Segment Start: DATA FOR REVIEW

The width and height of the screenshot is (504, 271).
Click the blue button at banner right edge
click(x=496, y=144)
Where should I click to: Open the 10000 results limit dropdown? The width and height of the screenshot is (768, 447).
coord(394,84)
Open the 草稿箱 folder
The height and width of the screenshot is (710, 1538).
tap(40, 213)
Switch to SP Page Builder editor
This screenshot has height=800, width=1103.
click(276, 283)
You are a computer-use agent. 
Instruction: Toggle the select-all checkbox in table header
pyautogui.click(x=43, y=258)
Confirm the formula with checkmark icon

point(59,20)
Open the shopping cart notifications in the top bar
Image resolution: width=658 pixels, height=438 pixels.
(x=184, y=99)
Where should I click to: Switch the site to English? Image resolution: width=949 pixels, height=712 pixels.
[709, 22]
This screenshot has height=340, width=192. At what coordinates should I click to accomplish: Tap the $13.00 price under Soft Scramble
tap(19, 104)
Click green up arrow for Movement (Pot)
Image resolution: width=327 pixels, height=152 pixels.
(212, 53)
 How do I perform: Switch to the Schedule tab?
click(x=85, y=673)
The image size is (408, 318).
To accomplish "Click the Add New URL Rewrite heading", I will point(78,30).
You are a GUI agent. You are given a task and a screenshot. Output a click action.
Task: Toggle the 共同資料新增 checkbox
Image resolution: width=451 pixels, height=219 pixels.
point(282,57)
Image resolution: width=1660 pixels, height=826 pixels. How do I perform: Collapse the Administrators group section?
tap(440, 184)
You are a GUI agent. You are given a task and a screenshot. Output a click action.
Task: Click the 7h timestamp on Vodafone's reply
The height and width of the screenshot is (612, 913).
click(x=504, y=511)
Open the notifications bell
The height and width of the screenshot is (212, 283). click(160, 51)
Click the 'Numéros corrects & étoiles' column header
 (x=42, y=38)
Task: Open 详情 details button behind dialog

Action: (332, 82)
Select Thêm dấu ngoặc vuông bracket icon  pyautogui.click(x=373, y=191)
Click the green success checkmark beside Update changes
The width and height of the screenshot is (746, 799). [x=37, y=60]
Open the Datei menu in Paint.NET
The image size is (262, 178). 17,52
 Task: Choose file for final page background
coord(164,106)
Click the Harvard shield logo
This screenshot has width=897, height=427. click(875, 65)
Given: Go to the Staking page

Segment End: DATA FOR REVIEW

▶ _DIRECTIONS FOR THIS TASK_:
Return all of the data above exactly, leaving out no line.

▶ _OUTPUT OF THE EXERCISE_:
The width and height of the screenshot is (504, 271).
Click the blue button at banner right edge
click(x=496, y=144)
Where should I click to: Open the 10000 results limit dropdown? The width and height of the screenshot is (768, 447).
coord(394,84)
Open the 草稿箱 folder
The height and width of the screenshot is (710, 1538).
tap(40, 213)
Switch to SP Page Builder editor
This screenshot has height=800, width=1103.
click(276, 283)
You are a computer-use agent. 
Instruction: Toggle the select-all checkbox in table header
pyautogui.click(x=43, y=258)
Confirm the formula with checkmark icon

point(59,20)
Open the shopping cart notifications in the top bar
Image resolution: width=658 pixels, height=438 pixels.
(x=184, y=99)
Where should I click to: Switch the site to English? Image resolution: width=949 pixels, height=712 pixels.
[709, 22]
This screenshot has height=340, width=192. At what coordinates should I click to accomplish: Tap the $13.00 price under Soft Scramble
tap(19, 104)
Click green up arrow for Movement (Pot)
Image resolution: width=327 pixels, height=152 pixels.
(212, 53)
 How do I perform: Switch to the Schedule tab?
click(x=85, y=673)
The image size is (408, 318).
To accomplish "Click the Add New URL Rewrite heading", I will point(78,30).
You are a GUI agent. You are given a task and a screenshot. Output a click action.
Task: Toggle the 共同資料新增 checkbox
Image resolution: width=451 pixels, height=219 pixels.
point(282,57)
Image resolution: width=1660 pixels, height=826 pixels. How do I perform: Collapse the Administrators group section?
tap(440, 184)
You are a GUI agent. You are given a task and a screenshot. Output a click action.
Task: Click the 7h timestamp on Vodafone's reply
The height and width of the screenshot is (612, 913).
click(x=504, y=511)
Open the notifications bell
The height and width of the screenshot is (212, 283). click(160, 51)
Click the 'Numéros corrects & étoiles' column header
 (x=42, y=38)
Task: Open 详情 details button behind dialog

Action: (332, 82)
Select Thêm dấu ngoặc vuông bracket icon  pyautogui.click(x=373, y=191)
Click the green success checkmark beside Update changes
The width and height of the screenshot is (746, 799). [x=37, y=60]
Open the Datei menu in Paint.NET
The image size is (262, 178). 17,52
 Task: Choose file for final page background
coord(164,106)
Click the Harvard shield logo
This screenshot has width=897, height=427. click(875, 65)
Given: Go to the Staking page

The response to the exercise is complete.